New lawsuit: Earth Island Institute v. Moore (E.D. Cal.)
On July 13, Earth Island Institute and Sequoia Forestkeeper initiated a lawsuit against the Nelder Grove Fuels Reduction Project in a sequoia grove on the Sierra National Forest, authorized along with other projects in a 2022 decision memo. It is the result of the 2017 Railroad Fire which burned 80% of the Nelder Grove Historical Area. The complaint alleges that the project is not consistent with the forest plan requirements to protect the sequoia grove (both the plan it was prepared under and the recently revised plan). Plaintiffs assert that the ongoing project is killing the giant sequoias that regenerated as a result of the Railroad Fire by logging in that portion of Nelder Grove.
Settlement
On July 17, the federal government signed off on an agreement to settle four lawsuits brought by states and environmental organizations against diverting funds for construction of the Mexico border wall during the Trump Administration. The government agreed to redirect the funding to military construction projects and to undertake several actions promoting wildlife connectivity and conservation to mitigate damage caused by the wall. This includes the construction of 24 wildlife passages in remote areas on public lands and opening of nine stormwater gates along the wall, funding to acquire a 1,300-acre chunk of critical wildlife habitat east of San Diego, and additional funding for endangered and threatened wildlife conservation research. (The article has a link to the settlement agreement; specific locations of wall gaps are redacted.)
New lawsuit: Center for Biological Diversity v. Federal Emergency Management Agency (D. Or.)
On July 17, the Center and Cascadia Wildlands sued FEMA and the U. S. Fish and Wildlife Service over plans to use federal disaster funding to rebuild a logging road in the Tillamook State Forest (Oregon) due to the harm it would cause protected coho salmon and marbled murrelets. The complaint alleges violations of NEPA and ESA. (The article includes a link to the complaint.)
Court decision in American Forest Resource Council v. U.S.A. (D.C. Cir.)
On July 18, the circuit court issued an opinion affirming the expansion of the Cascade-Siskiyou National Monument (which agrees with a previous 9th Circuit opinion). The legal arguments in these cases hinged on whether the Oregon and California Lands (O&C) Act committed approximately 40,000 acres of the monument expansion to commercial logging, making those BLM lands ineligible for inclusion in a monument. This court concluded, “The goal of the O&C Act, then, was to ‘provide conservation and scientific management for this vast Federal property…’ and the Monument’s expansion is itself consistent with sustained yield forestry.” (More background is provided in this press release.)
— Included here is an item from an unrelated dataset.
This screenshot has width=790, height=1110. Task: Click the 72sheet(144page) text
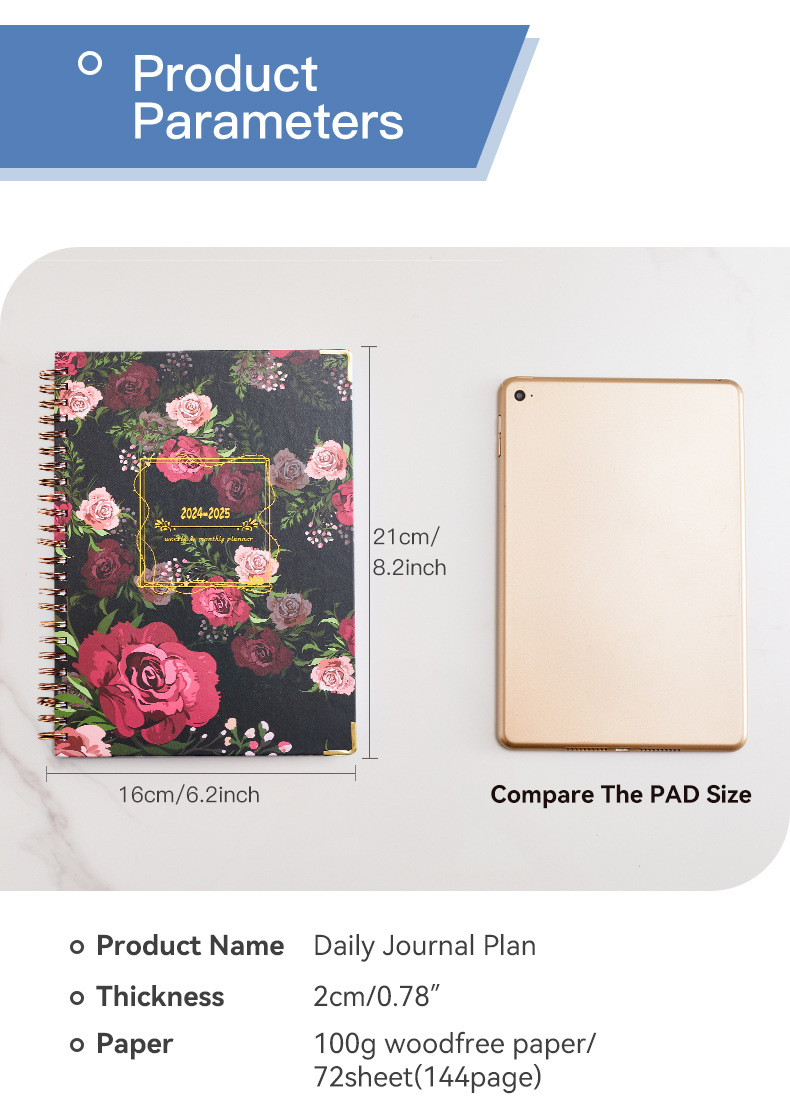[428, 1077]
Court decision in County of Ventura v. U. S. Forest Service (C.D. Cal.), City of Ojai v. U. S. Forest Service (C.D. Cal.), Los Padres Forestwatch (and 6 others) v. U. S. Forest Service (C.D. Cal.)
On July 19, the district court determined that the city of Ojai and Ventura County did not have legal standing to challenge the Reyes Peak Forest Health Project on the Los Padres National Forest, finding that effects on tourism and tax revenue were “speculative.” The court found that the 755-acre chaparral treatment project was consistent with the forest plan, and complied with the Roadless Area Conservation Rule’s limitations on logging larger trees and with the Endangered Species Act, and that a categorial exclusion was sufficient environmental review. According to the plaintiffs, the Forest Service received more comments on this proposal than any other project in the history of the Los Padres.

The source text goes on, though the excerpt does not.